- To do
Copy the rows starting at the line that contains "You are a computer-use agent. 840x512 pixels." and stopping after the last row, renaming "Catchcode" to "Barcode" and leaving everything else unchanged. Omit the pictures from your answer.

- Data

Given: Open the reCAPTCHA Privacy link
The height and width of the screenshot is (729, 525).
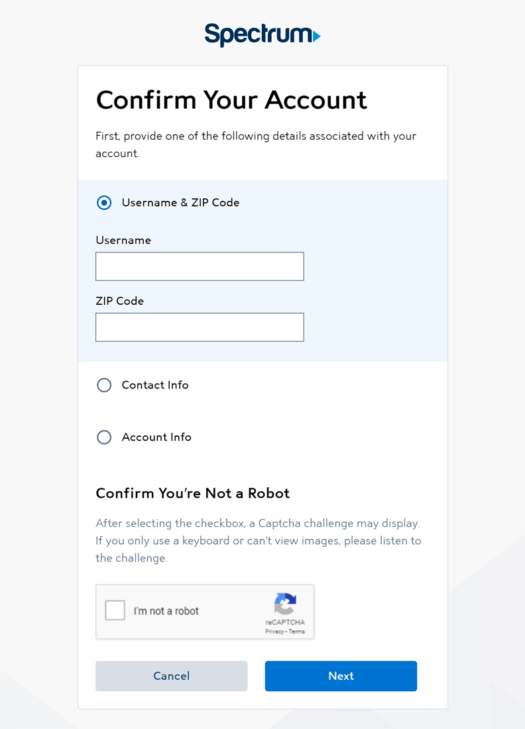Looking at the screenshot, I should click(274, 630).
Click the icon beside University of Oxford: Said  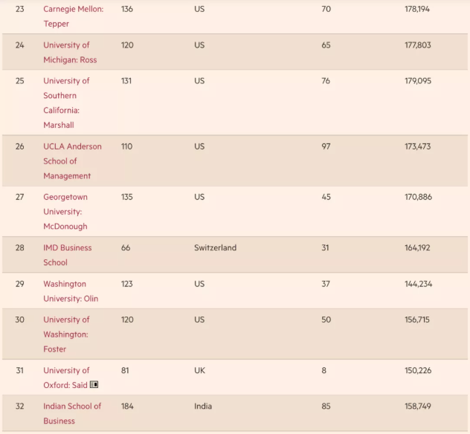tap(94, 385)
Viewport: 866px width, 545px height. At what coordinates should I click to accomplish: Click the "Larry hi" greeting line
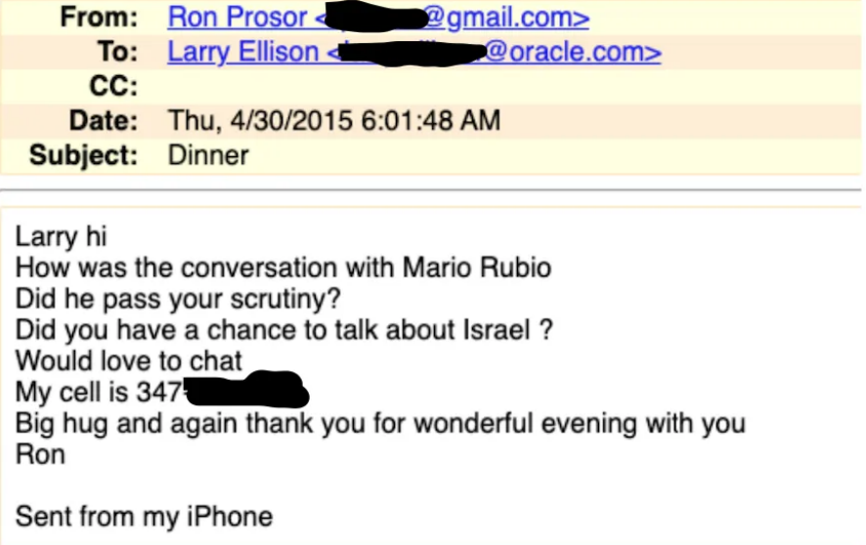[62, 236]
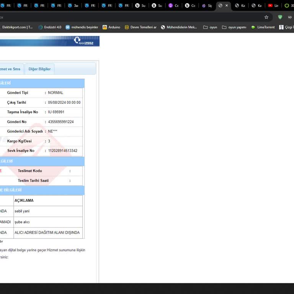This screenshot has height=294, width=294.
Task: Click the Sevk İrsaliye No value
Action: pos(63,151)
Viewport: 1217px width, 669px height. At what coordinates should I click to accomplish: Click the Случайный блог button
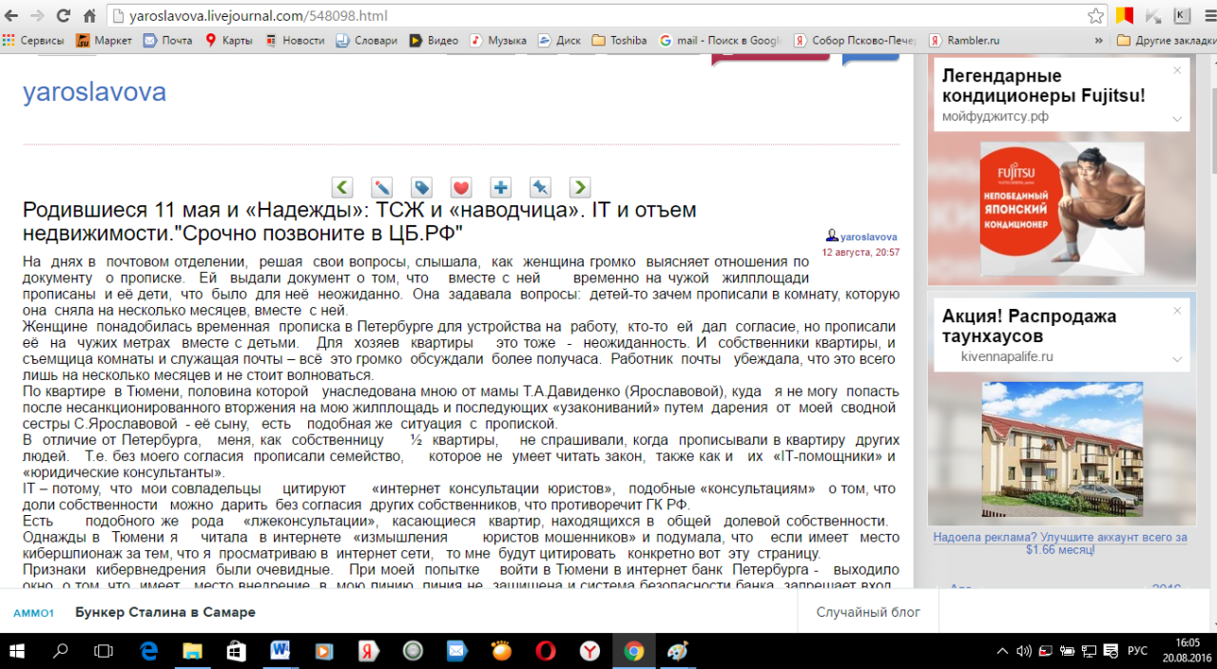point(867,612)
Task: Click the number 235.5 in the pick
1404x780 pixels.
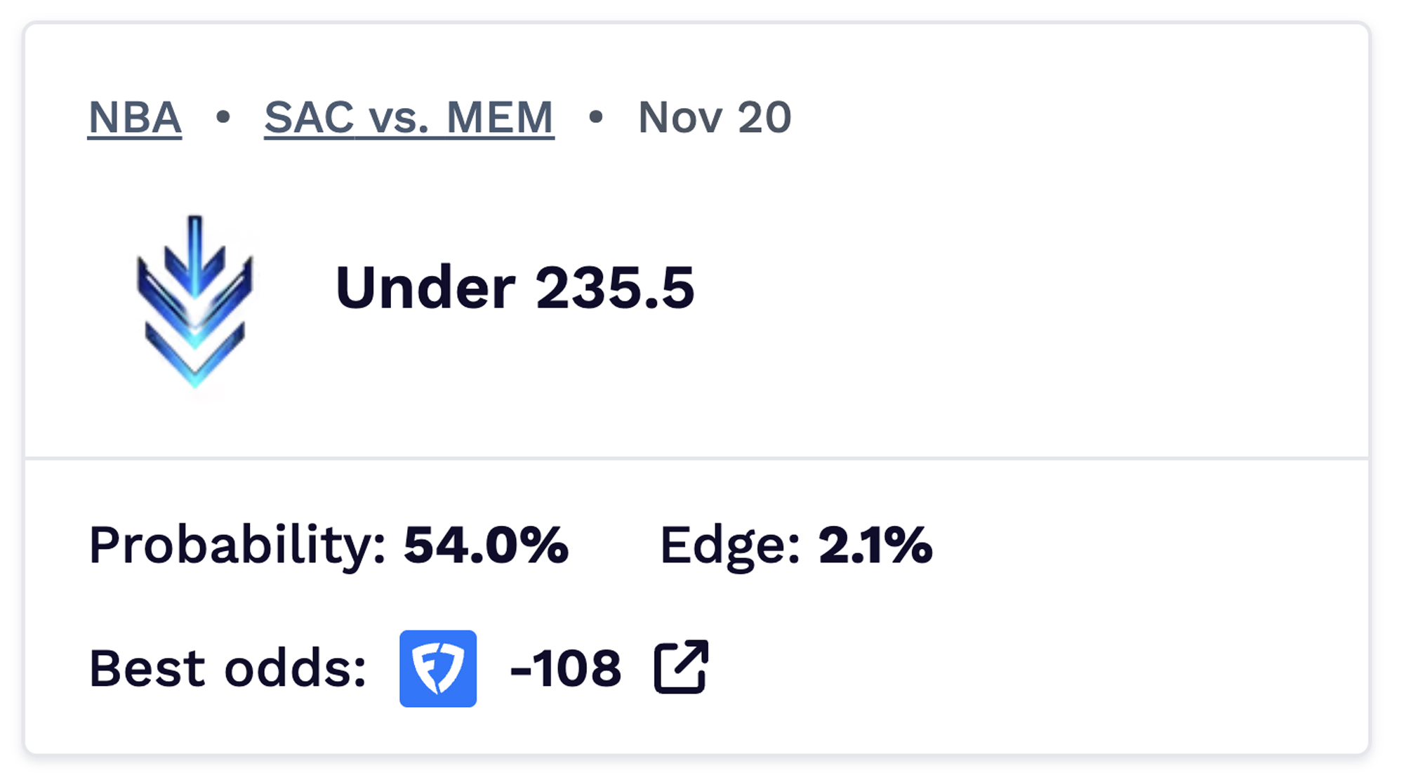Action: tap(615, 288)
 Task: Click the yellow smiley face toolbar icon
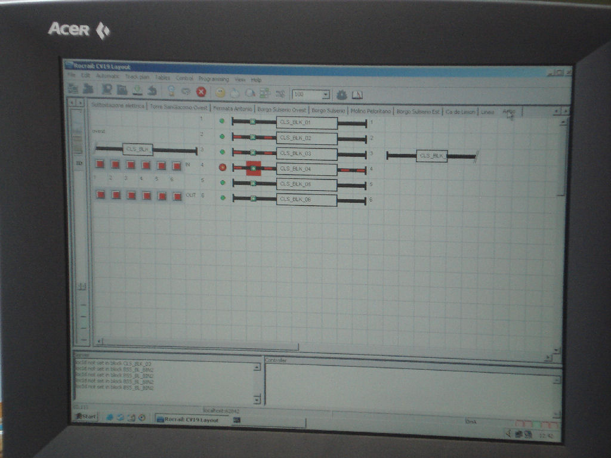click(220, 93)
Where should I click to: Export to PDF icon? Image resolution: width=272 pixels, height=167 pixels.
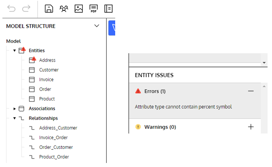(93, 8)
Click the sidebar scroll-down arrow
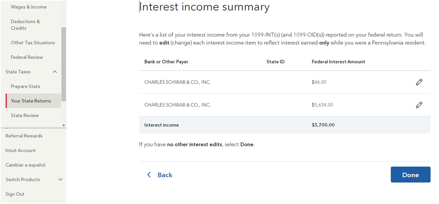The height and width of the screenshot is (204, 439). (x=64, y=125)
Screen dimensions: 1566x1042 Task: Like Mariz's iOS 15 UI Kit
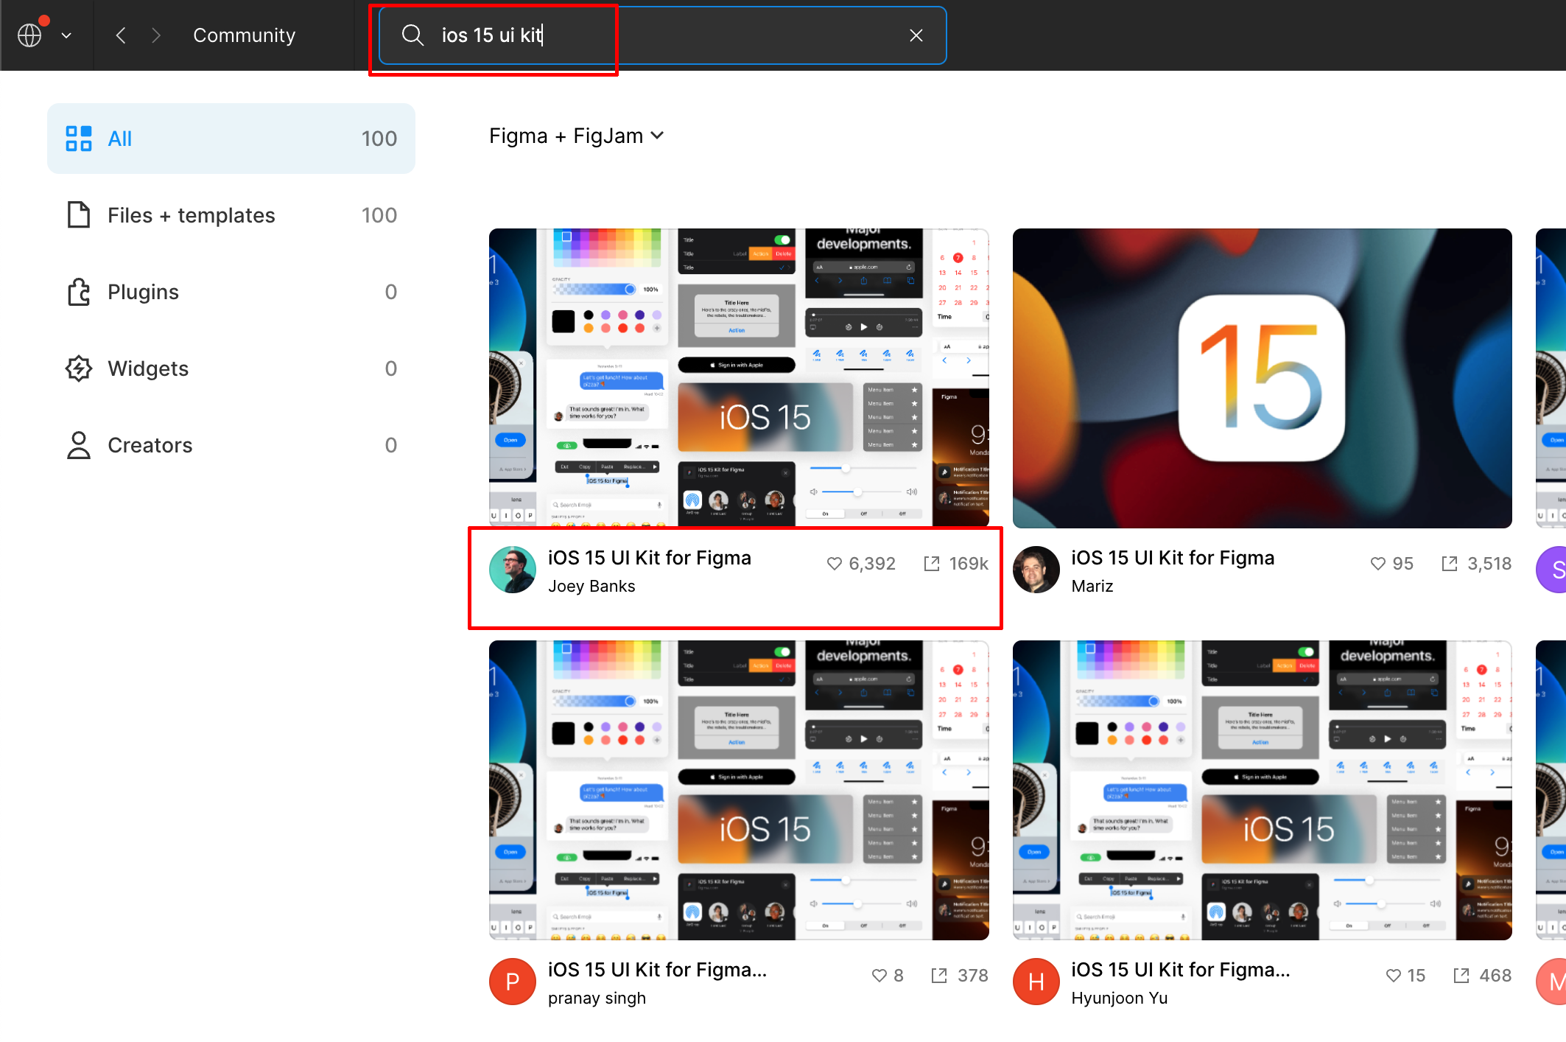1377,564
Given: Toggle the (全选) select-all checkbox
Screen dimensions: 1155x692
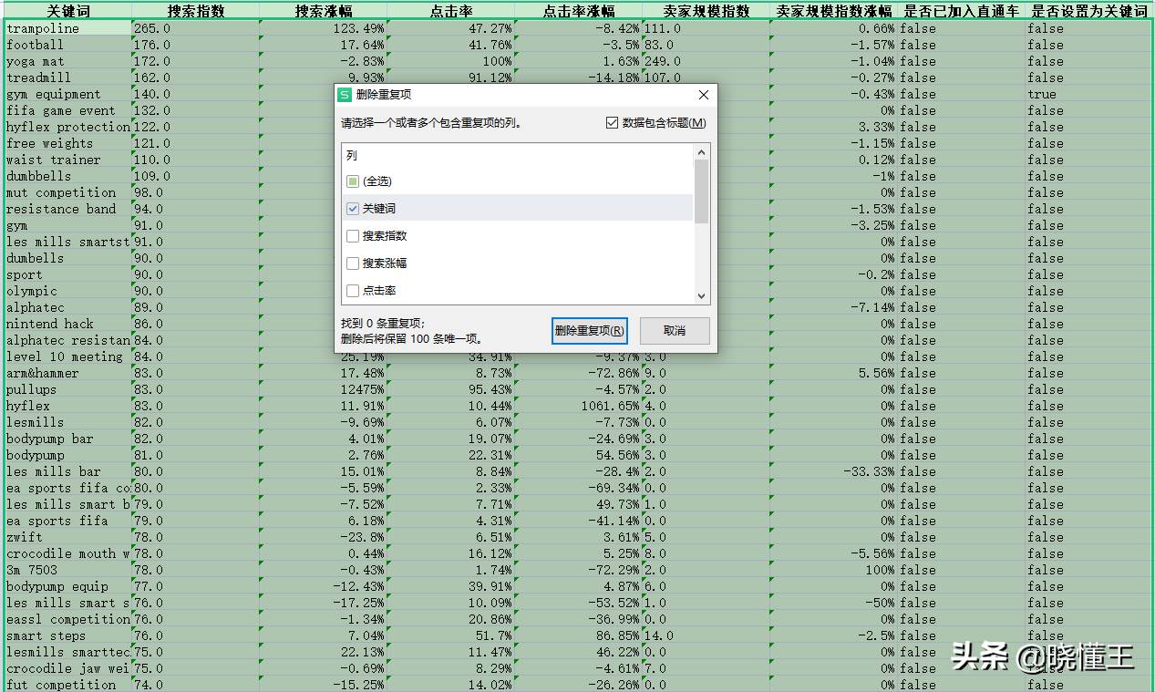Looking at the screenshot, I should coord(353,181).
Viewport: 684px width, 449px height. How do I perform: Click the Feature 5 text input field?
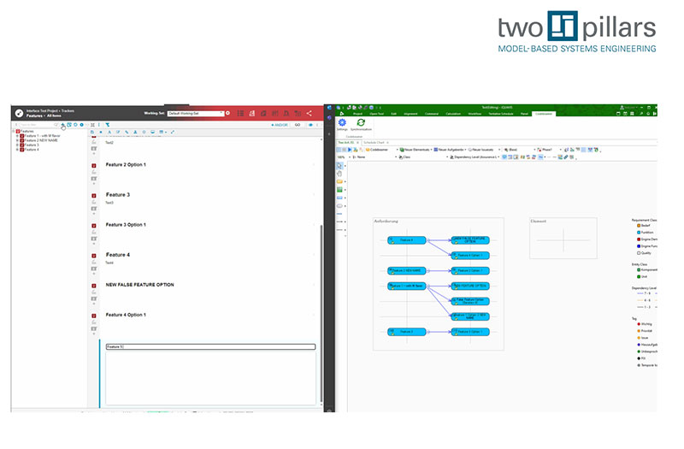(209, 346)
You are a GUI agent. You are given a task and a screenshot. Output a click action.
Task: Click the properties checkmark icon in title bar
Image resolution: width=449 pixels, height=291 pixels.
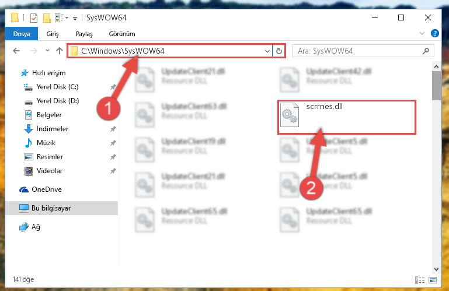[x=34, y=18]
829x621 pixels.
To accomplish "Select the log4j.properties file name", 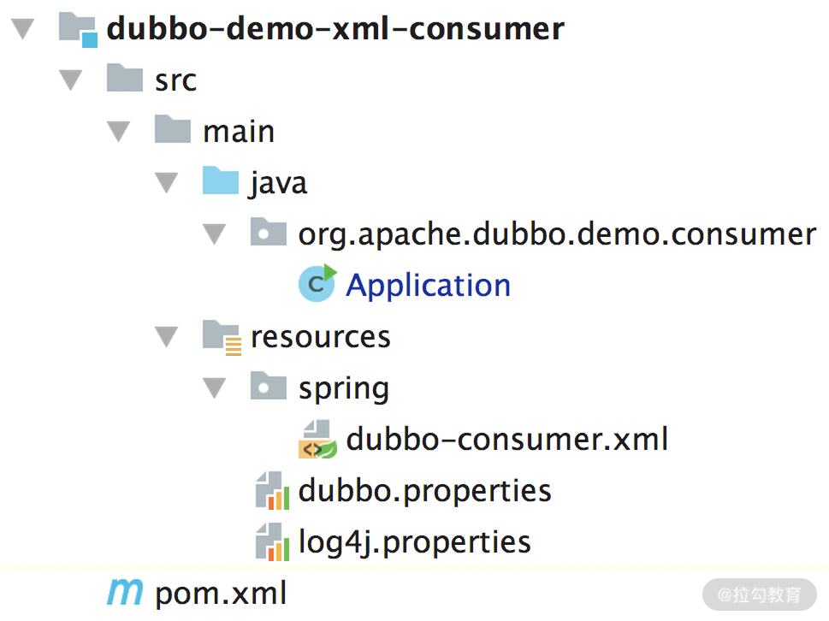I will [x=414, y=542].
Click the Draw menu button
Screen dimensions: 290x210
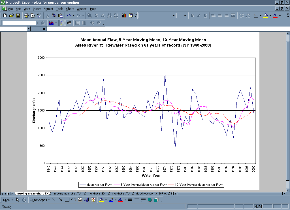8,200
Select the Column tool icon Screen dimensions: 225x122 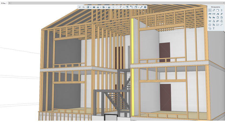[221, 10]
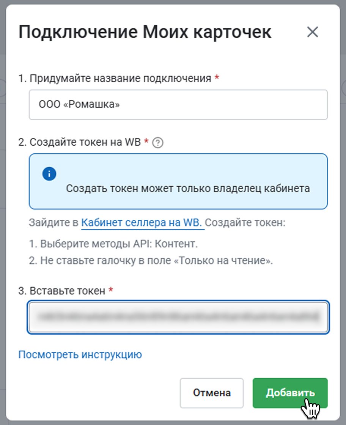Click label Придумайте название подключения

(120, 78)
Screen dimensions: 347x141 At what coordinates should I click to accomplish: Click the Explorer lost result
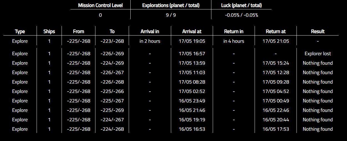[x=318, y=54]
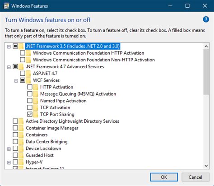Click the scrollbar down arrow
This screenshot has height=186, width=214.
pos(206,166)
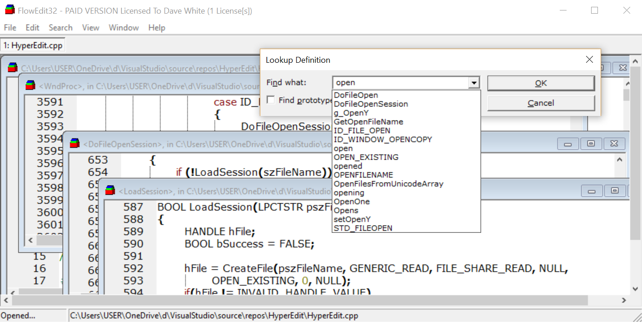Select DoFileOpenSession from the suggestion list
The image size is (642, 322).
click(371, 104)
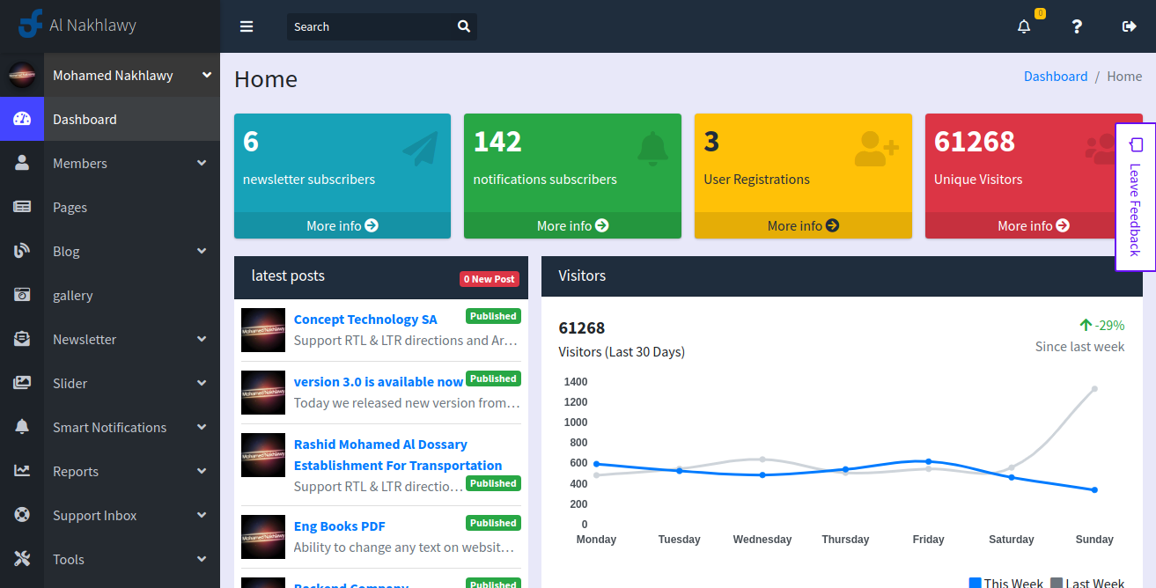
Task: Click the Support Inbox lifebuoy icon
Action: tap(22, 515)
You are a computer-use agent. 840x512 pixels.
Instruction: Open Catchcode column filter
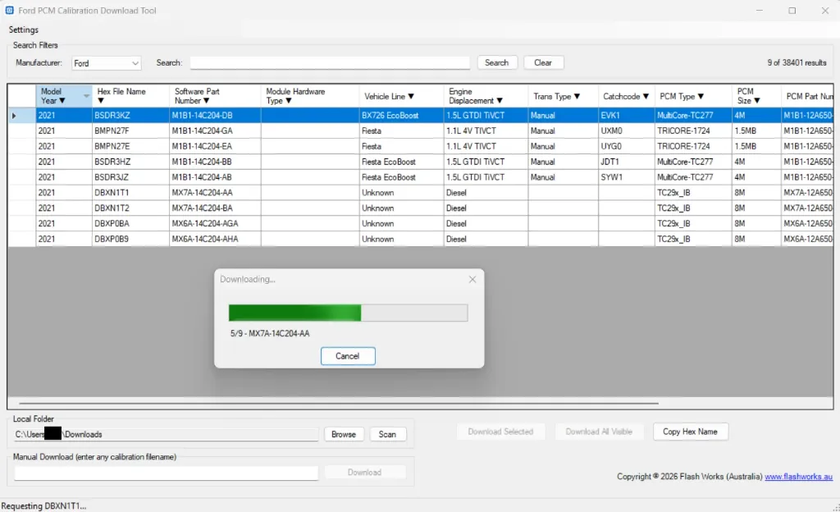(x=646, y=97)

- Correct result
You are a computer-use agent. 840x512 pixels.
Instruction: Open Barcode column filter
(x=646, y=97)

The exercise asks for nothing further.